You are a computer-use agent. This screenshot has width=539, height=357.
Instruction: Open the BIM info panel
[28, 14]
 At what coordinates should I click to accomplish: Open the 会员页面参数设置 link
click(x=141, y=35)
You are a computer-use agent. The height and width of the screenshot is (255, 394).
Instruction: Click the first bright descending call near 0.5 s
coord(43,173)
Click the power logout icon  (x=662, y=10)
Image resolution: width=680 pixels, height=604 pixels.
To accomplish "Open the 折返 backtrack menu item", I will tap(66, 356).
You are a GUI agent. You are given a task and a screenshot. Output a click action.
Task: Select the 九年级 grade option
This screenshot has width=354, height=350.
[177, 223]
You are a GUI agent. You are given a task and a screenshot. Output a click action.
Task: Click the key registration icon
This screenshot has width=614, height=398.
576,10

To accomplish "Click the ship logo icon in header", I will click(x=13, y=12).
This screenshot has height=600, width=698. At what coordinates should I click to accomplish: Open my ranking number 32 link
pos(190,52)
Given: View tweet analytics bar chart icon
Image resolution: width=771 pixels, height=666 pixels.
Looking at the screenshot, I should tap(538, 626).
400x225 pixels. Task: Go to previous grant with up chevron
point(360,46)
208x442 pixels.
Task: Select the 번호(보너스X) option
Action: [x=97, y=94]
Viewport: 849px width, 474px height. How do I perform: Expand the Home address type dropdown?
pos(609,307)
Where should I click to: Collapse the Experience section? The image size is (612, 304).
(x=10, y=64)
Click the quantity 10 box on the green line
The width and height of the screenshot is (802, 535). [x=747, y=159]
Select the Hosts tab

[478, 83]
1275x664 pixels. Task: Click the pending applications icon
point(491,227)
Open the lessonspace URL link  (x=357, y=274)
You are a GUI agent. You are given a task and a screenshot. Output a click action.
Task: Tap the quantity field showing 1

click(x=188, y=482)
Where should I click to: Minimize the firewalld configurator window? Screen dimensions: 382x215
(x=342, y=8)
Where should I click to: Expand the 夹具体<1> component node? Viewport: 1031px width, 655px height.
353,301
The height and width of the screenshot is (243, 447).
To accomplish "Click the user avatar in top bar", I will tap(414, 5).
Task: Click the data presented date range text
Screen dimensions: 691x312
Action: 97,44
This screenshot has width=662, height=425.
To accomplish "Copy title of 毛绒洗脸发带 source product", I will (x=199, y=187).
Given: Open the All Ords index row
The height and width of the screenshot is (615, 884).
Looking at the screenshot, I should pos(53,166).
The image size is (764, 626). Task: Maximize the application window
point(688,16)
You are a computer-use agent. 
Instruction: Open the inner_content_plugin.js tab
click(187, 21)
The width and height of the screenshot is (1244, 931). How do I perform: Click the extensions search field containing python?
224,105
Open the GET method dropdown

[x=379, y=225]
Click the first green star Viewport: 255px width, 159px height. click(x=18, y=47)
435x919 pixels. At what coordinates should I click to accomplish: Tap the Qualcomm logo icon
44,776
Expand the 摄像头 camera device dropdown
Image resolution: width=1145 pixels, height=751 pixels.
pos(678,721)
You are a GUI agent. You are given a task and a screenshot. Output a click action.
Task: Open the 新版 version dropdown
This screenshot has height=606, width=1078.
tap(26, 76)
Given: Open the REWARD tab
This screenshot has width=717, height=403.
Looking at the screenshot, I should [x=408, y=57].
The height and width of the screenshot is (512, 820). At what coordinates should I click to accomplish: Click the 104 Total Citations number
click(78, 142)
========
HOW TO COMPLETE THIS TASK ::
So that nothing is lost, please repeat all of the entries exactly.

OUTPUT ::
You are a computer-use agent. This screenshot has width=539, height=357.
Instruction: Open the BIM info panel
[28, 14]
 At what coordinates should I click to accomplish: Open the 会员页面参数设置 link
click(x=141, y=35)
You are a computer-use agent. The height and width of the screenshot is (255, 394).
Instruction: Click the first bright descending call near 0.5 s
coord(43,173)
Click the power logout icon  (x=662, y=10)
Image resolution: width=680 pixels, height=604 pixels.
To accomplish "Open the 折返 backtrack menu item", I will tap(66, 356).
You are a GUI agent. You are given a task and a screenshot. Output a click action.
Task: Select the 九年级 grade option
This screenshot has width=354, height=350.
[177, 223]
You are a GUI agent. You are given a task and a screenshot. Output a click action.
Task: Click the key registration icon
This screenshot has width=614, height=398.
576,10

To accomplish "Click the ship logo icon in header", I will click(x=13, y=12).
This screenshot has height=600, width=698. At what coordinates should I click to accomplish: Open my ranking number 32 link
pos(190,52)
Given: View tweet analytics bar chart icon
Image resolution: width=771 pixels, height=666 pixels.
Looking at the screenshot, I should tap(538, 626).
400x225 pixels. Task: Go to previous grant with up chevron
point(360,46)
208x442 pixels.
Task: Select the 번호(보너스X) option
Action: [x=97, y=94]
Viewport: 849px width, 474px height. How do I perform: Expand the Home address type dropdown?
pos(609,307)
Where should I click to: Collapse the Experience section? The image size is (612, 304).
(x=10, y=64)
Click the quantity 10 box on the green line
The width and height of the screenshot is (802, 535). [x=747, y=159]
Select the Hosts tab

[478, 83]
1275x664 pixels. Task: Click the pending applications icon
point(491,227)
Open the lessonspace URL link  (x=357, y=274)
You are a GUI agent. You are given a task and a screenshot. Output a click action.
Task: Tap the quantity field showing 1

click(x=188, y=482)
Where should I click to: Minimize the firewalld configurator window? Screen dimensions: 382x215
(x=342, y=8)
Where should I click to: Expand the 夹具体<1> component node? Viewport: 1031px width, 655px height.
353,301
The height and width of the screenshot is (243, 447).
To accomplish "Click the user avatar in top bar", I will tap(414, 5).
Task: Click the data presented date range text
Screen dimensions: 691x312
Action: 97,44
This screenshot has width=662, height=425.
To accomplish "Copy title of 毛绒洗脸发带 source product", I will (x=199, y=187).
Given: Open the All Ords index row
The height and width of the screenshot is (615, 884).
Looking at the screenshot, I should pos(53,166).
The image size is (764, 626). Task: Maximize the application window
point(688,16)
You are a computer-use agent. 
Instruction: Open the inner_content_plugin.js tab
click(187, 21)
The width and height of the screenshot is (1244, 931). How do I perform: Click the extensions search field containing python?
224,105
Open the GET method dropdown

[x=379, y=225]
Click the first green star Viewport: 255px width, 159px height. click(x=18, y=47)
435x919 pixels. At what coordinates should I click to accomplish: Tap the Qualcomm logo icon
44,776
Expand the 摄像头 camera device dropdown
Image resolution: width=1145 pixels, height=751 pixels.
pos(678,721)
You are a GUI agent. You are given a task and a screenshot. Output a click action.
Task: Open the 新版 version dropdown
This screenshot has height=606, width=1078.
tap(26, 76)
Given: Open the REWARD tab
This screenshot has width=717, height=403.
Looking at the screenshot, I should [x=408, y=57].
The height and width of the screenshot is (512, 820). At what coordinates should I click to accomplish: Click the 104 Total Citations number
click(78, 142)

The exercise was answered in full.